# Still Here I Am!



## sandybottom (Jun 1, 2005)

I haven't posted in a while...Work has me busy busy which is good.

These were taken at Armand Bayou Nature Center in Clear Lake.


----------



## 007 (Mar 11, 2008)

Nice! What is that in the 1st pic?


----------



## Top-H2O 2110 (Jan 31, 2010)

Looks like a soft-shelled turtle.


----------



## sandybottom (Jun 1, 2005)

Yep. Soft shelled turtle.


----------



## MichaelW (Jun 16, 2010)

All very nice. What do you call the style for the last one. I really like the flower. Extra sharp.


----------



## Jerry-rigged (May 21, 2004)

Nice 'Dillo. Was it in the Wild or in the Nature Center?


----------



## sandybottom (Jun 1, 2005)

Jerry-rigged said:


> Nice 'Dillo. Was it in the Wild or in the Nature Center?

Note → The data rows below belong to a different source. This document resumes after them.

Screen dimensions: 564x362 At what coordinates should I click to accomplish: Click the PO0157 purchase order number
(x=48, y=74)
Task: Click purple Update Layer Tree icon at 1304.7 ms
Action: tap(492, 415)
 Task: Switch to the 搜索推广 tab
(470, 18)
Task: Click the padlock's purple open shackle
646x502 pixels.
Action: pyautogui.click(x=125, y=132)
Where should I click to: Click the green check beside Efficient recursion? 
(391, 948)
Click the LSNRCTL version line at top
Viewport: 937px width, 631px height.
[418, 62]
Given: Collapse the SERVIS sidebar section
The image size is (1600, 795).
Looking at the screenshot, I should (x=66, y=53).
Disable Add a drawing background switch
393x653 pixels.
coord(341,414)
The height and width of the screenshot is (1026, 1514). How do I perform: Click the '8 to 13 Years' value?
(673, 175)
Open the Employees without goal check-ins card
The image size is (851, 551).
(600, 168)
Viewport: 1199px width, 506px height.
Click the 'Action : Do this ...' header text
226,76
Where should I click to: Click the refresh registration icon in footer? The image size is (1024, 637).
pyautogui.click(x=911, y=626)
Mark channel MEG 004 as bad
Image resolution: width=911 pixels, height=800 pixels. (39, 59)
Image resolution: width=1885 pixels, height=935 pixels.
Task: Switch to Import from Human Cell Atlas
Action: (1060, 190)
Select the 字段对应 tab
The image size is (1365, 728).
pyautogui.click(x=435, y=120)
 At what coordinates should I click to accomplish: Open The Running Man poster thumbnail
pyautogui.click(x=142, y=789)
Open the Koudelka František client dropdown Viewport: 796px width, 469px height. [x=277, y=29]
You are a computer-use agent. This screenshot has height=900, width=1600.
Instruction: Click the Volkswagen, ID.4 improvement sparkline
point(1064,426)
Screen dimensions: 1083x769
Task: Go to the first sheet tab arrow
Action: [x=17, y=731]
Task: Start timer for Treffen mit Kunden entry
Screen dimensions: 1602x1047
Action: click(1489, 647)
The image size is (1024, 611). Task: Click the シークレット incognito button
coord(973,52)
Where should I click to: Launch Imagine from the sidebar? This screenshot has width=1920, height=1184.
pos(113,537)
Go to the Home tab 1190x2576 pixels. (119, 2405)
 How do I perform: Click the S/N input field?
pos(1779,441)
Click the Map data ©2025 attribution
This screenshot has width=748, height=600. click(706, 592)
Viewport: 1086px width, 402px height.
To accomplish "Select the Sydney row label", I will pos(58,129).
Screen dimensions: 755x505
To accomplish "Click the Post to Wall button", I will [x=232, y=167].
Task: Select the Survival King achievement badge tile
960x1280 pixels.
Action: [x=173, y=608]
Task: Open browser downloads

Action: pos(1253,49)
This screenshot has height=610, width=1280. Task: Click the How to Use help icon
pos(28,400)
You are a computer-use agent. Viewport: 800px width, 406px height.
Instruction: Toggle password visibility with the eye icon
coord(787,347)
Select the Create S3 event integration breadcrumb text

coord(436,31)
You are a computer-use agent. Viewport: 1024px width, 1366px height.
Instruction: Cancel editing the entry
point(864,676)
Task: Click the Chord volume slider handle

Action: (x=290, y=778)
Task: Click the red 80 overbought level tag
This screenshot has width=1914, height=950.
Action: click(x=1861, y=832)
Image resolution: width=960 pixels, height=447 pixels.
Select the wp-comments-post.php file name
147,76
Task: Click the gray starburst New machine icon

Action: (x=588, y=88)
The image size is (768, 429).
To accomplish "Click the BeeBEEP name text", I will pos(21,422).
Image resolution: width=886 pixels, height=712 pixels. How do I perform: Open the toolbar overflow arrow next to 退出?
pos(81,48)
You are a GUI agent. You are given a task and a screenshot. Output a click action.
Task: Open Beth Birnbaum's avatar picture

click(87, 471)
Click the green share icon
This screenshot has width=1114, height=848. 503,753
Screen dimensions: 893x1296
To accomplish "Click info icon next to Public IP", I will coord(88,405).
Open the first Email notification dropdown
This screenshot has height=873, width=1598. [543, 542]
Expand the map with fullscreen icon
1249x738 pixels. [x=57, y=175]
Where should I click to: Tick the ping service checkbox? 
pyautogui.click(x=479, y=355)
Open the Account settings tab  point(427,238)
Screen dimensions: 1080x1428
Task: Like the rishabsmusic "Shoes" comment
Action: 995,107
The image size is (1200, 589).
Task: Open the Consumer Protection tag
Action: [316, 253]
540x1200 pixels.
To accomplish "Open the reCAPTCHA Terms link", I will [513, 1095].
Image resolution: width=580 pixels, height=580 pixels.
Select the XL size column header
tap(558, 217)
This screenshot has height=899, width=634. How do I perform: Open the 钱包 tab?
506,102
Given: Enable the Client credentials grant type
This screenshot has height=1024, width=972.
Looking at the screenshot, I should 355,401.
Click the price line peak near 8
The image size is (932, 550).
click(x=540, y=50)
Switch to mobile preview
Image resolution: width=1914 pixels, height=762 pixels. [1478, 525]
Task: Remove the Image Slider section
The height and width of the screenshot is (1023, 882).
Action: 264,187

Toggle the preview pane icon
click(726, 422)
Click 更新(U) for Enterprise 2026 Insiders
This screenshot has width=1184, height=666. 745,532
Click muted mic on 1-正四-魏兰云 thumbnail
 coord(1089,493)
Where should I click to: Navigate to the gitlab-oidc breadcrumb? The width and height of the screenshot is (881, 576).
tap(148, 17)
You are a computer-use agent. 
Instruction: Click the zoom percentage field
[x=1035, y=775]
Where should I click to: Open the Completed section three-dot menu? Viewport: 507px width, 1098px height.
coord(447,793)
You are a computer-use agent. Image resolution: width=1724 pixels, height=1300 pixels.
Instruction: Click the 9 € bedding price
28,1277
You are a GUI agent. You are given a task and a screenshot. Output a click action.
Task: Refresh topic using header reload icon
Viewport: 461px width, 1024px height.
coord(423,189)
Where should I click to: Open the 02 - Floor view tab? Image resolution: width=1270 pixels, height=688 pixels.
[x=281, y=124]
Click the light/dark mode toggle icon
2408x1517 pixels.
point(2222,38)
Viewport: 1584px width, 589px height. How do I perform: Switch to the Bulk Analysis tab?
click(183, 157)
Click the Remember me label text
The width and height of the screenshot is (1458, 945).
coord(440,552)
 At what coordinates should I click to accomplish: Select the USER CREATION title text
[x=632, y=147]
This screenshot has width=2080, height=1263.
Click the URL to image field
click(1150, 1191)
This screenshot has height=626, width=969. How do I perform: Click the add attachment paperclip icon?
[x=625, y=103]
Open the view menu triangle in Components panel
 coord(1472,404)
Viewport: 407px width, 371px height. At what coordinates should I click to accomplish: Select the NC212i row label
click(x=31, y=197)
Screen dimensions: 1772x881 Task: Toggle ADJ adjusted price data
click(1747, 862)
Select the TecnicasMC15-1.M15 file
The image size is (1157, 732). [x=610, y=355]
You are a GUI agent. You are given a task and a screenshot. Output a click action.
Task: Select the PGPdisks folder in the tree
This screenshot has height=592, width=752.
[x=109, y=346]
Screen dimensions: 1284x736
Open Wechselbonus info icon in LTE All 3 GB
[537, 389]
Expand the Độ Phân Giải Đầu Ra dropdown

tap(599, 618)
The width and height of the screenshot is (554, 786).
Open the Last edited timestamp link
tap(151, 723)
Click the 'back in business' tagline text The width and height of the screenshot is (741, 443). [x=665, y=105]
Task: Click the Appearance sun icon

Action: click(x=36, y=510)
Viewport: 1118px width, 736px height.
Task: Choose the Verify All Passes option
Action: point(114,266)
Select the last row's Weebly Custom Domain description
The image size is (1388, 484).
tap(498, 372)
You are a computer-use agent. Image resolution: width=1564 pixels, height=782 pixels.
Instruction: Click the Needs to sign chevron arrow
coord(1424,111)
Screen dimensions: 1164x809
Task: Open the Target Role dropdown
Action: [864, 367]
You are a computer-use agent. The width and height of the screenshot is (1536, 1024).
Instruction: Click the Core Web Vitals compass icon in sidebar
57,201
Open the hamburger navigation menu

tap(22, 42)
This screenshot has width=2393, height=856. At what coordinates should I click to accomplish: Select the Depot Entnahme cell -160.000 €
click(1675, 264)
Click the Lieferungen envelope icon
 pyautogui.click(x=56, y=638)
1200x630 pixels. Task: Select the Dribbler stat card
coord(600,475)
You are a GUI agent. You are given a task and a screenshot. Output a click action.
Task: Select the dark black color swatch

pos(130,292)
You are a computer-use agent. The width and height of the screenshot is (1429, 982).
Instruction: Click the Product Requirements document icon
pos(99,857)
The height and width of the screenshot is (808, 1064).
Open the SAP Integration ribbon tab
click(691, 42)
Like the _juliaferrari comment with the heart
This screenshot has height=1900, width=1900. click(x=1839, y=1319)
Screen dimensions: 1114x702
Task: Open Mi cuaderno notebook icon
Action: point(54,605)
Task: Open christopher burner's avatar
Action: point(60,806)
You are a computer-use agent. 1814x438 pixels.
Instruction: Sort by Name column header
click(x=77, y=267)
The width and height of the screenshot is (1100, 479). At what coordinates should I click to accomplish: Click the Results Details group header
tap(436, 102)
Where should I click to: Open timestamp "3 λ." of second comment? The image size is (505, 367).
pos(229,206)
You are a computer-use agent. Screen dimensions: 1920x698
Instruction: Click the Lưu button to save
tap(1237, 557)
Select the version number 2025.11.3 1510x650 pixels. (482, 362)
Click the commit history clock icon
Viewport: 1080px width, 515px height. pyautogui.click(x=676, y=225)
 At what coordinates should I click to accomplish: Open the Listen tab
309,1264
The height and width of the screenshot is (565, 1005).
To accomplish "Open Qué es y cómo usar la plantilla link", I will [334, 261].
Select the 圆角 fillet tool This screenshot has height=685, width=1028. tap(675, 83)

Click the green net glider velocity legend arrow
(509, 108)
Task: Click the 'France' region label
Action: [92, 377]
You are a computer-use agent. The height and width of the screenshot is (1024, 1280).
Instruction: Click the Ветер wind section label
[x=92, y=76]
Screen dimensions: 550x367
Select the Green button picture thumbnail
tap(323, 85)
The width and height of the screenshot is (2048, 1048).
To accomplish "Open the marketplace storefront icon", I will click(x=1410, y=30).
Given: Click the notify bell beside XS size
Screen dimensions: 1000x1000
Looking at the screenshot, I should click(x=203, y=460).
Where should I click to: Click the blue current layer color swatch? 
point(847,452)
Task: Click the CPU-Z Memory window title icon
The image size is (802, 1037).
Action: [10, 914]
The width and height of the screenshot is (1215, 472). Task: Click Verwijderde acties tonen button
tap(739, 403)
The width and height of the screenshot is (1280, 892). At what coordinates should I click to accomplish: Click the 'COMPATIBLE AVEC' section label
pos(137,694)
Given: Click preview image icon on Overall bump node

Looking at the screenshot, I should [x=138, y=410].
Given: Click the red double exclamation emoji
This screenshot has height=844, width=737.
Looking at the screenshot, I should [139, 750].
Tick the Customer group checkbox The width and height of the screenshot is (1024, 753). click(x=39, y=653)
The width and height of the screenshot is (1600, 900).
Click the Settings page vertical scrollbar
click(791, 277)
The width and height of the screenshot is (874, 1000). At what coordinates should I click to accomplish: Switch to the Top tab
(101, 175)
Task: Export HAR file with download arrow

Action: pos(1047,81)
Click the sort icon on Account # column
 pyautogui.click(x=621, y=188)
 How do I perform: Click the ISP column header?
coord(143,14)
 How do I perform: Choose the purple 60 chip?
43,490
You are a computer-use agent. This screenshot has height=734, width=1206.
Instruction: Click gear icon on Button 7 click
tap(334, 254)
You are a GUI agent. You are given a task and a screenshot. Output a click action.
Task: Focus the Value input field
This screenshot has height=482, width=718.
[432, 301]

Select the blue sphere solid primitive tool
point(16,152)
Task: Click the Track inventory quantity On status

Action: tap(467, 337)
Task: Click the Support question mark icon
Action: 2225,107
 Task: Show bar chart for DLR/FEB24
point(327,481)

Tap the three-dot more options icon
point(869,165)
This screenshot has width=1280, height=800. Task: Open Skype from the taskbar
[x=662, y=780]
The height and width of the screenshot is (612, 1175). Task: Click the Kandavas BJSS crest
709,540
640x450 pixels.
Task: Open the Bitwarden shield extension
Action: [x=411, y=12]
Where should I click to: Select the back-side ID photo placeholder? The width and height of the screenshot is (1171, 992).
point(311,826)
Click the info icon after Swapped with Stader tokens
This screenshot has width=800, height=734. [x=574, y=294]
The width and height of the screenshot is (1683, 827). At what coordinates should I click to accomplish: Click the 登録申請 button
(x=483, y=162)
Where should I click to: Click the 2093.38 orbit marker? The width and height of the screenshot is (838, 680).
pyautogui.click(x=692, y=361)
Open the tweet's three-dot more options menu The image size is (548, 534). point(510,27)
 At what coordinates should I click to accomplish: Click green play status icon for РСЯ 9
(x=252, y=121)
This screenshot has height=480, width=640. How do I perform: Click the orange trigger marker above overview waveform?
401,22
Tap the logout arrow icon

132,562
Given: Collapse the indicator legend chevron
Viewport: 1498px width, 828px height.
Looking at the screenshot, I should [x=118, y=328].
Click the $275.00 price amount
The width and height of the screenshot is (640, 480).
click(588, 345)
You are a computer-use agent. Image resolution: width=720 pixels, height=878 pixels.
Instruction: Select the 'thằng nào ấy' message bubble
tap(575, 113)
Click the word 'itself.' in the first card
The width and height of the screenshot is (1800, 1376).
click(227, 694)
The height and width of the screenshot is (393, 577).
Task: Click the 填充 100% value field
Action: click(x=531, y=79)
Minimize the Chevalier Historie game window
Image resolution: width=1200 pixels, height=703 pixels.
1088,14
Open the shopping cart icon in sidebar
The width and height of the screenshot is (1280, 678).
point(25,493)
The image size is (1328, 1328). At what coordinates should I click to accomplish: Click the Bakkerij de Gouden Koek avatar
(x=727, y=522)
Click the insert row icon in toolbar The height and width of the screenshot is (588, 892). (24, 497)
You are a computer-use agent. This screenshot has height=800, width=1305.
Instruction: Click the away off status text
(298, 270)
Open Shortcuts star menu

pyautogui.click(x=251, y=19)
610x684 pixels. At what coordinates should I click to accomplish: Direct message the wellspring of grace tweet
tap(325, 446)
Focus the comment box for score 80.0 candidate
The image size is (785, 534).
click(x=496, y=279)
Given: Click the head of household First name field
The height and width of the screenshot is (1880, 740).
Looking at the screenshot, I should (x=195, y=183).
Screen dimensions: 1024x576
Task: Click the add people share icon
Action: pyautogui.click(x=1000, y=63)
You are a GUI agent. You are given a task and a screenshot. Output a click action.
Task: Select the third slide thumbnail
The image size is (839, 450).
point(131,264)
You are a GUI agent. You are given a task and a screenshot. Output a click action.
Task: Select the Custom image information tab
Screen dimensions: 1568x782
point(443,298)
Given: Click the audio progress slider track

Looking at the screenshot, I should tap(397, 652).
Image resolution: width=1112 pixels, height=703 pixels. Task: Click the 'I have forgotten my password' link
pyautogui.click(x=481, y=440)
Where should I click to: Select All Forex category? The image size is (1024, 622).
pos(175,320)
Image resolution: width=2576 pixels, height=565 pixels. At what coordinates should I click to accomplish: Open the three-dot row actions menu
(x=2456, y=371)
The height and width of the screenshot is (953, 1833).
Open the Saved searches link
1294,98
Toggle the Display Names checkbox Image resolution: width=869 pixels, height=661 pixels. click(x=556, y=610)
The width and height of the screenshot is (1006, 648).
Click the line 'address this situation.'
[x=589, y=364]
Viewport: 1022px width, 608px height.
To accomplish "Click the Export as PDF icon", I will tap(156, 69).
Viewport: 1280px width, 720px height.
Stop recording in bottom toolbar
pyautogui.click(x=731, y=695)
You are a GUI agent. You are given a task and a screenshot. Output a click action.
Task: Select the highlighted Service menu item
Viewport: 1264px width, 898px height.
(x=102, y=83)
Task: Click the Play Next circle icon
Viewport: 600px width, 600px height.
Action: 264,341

Now he was wild..Hanging around the Historical Home in there.


----------



## sandybottom (Jun 1, 2005)

MichaelW said:


> All very nice. What do you call the style for the last one. I really like the flower. Extra sharp.


It was made with a plug in called Redfields.

http://www.redfieldplugins.com/filterFractalius.htm


----------